In a dubious development, Amber’s domestic violence op-ed in the Washington Post, the inciting incident of this round, was written and touted by the American Civil Liberties Union (ACLU) & timed to capitalise on Aquaman’s publicity campaign.

Less corrupt, but more trivial, Johnny’s campaign for Dior is being held up as a sign of his innocence, as if a fashion brand wouldn’t use infamy to shift units.

Socially Johnny’s in Hollywood Babylon territory – the ugly truth behind the glamorous facade. The rock star bad boy thing kind of lingers, but does struggle up against tales of staying in fancy trailer parks, like he’s Johnny Antoinette. Let them eat MDMA.

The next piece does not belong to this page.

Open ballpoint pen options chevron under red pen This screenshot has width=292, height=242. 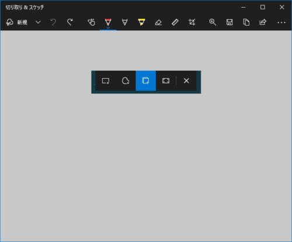[x=108, y=28]
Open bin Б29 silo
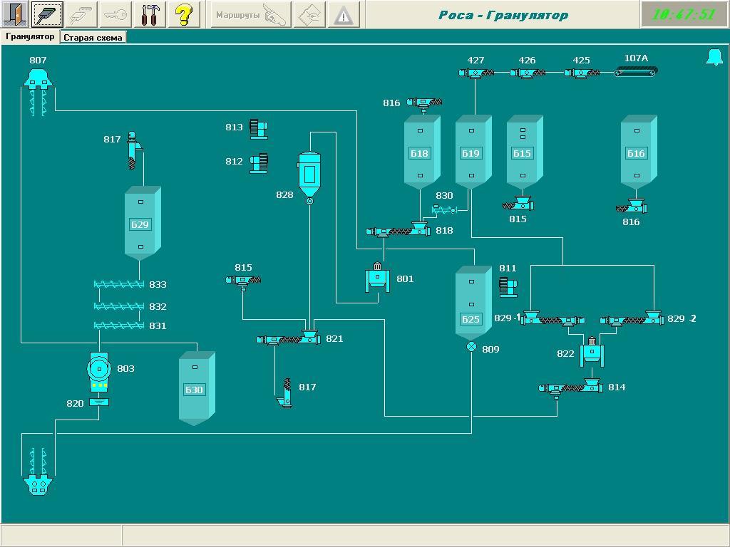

Amber has a slim hope of giving us Martyr For Love, but seems to be heading for Pretty but Psycho. She ruins every realistic detail by blubbering out conventional romance and conventional morality – something at odds with her lifestyle. The social media memes are against her. With TikTok and Twitter particularly brutal.

Johnny is forever an icon. You can’t erase those cheekbones or his work with Tim Burton.

Amber’s most famous performance may be this, but I hope she finds something better.

I hope they both get back to their careers.

The public has been entertained, but I don’t think there’s any wider public interest in this spectacle.